## Task inputs:

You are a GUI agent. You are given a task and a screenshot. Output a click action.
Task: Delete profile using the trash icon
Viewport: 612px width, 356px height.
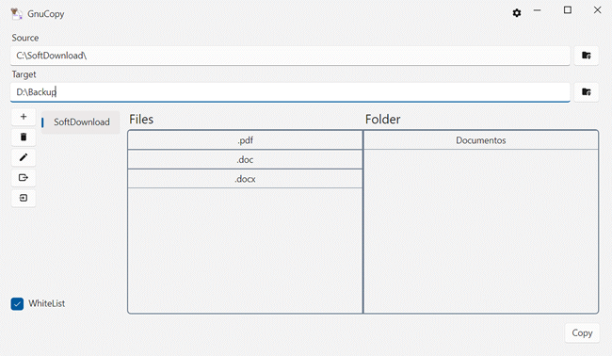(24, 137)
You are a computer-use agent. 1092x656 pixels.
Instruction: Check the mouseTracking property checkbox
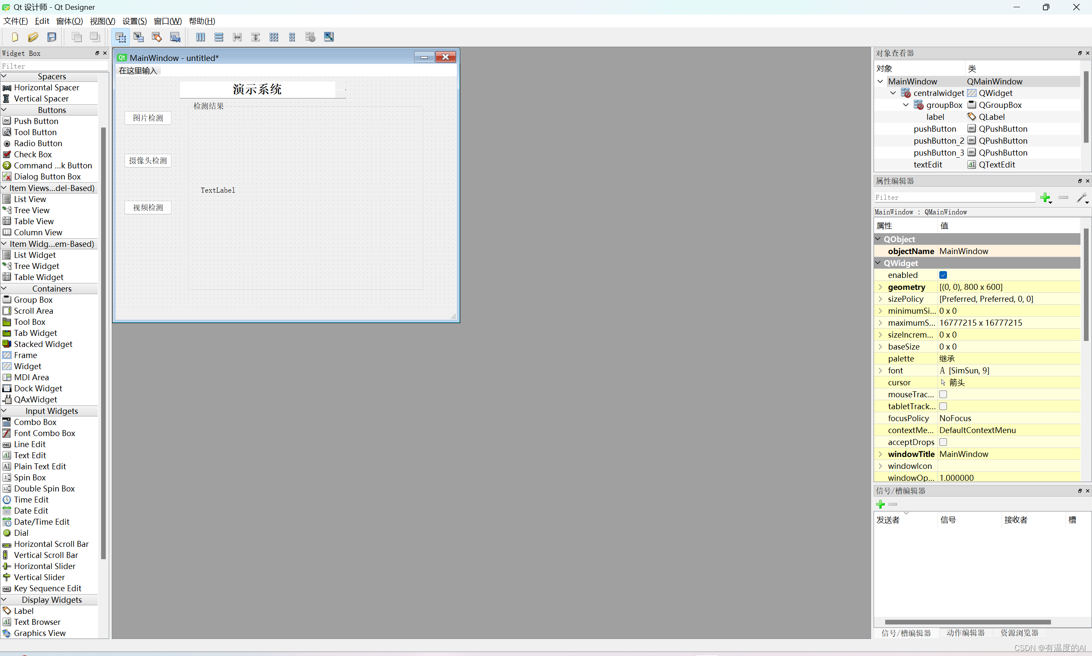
---
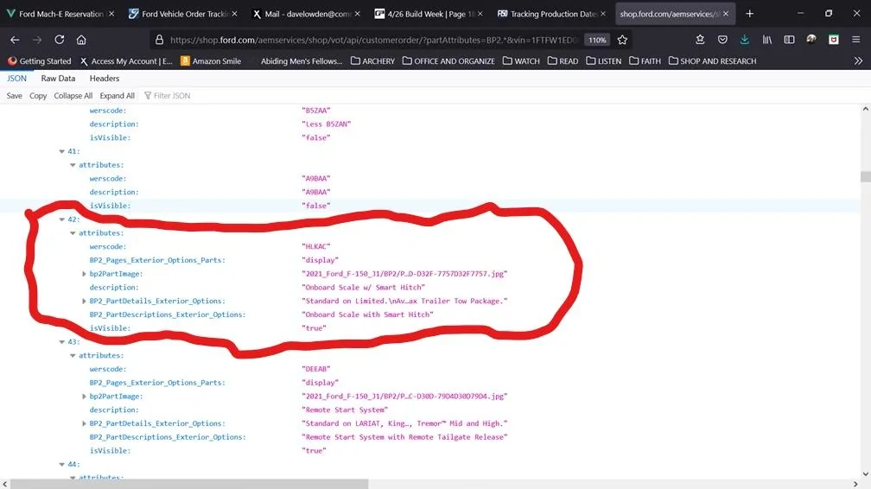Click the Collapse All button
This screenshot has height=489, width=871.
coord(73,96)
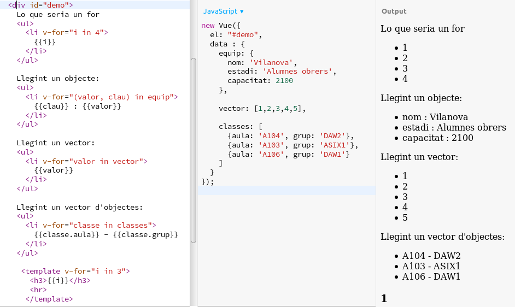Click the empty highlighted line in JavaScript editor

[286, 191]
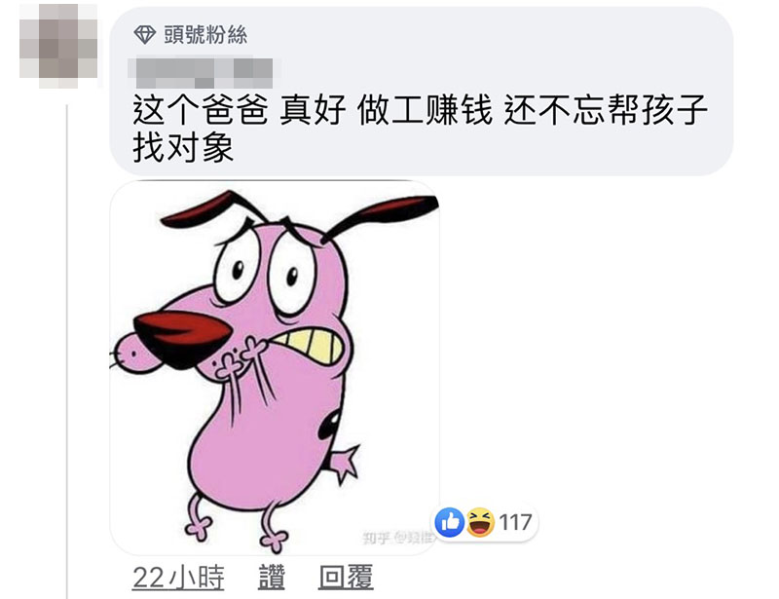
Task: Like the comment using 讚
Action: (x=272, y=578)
---
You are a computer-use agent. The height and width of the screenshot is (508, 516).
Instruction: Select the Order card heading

## What to produce:
Quote the rows from the line containing "You are a GUI" through the line containing "Instruction: Check the", both included, and leave the pictures out of your answer.

## In response:
You are a GUI agent. You are given a task and a screenshot. Output a click action.
Task: Delete profile using the trash icon
Viewport: 612px width, 356px height.
(24, 137)
You are a computer-use agent. 1092x656 pixels.
Instruction: Check the mouseTracking property checkbox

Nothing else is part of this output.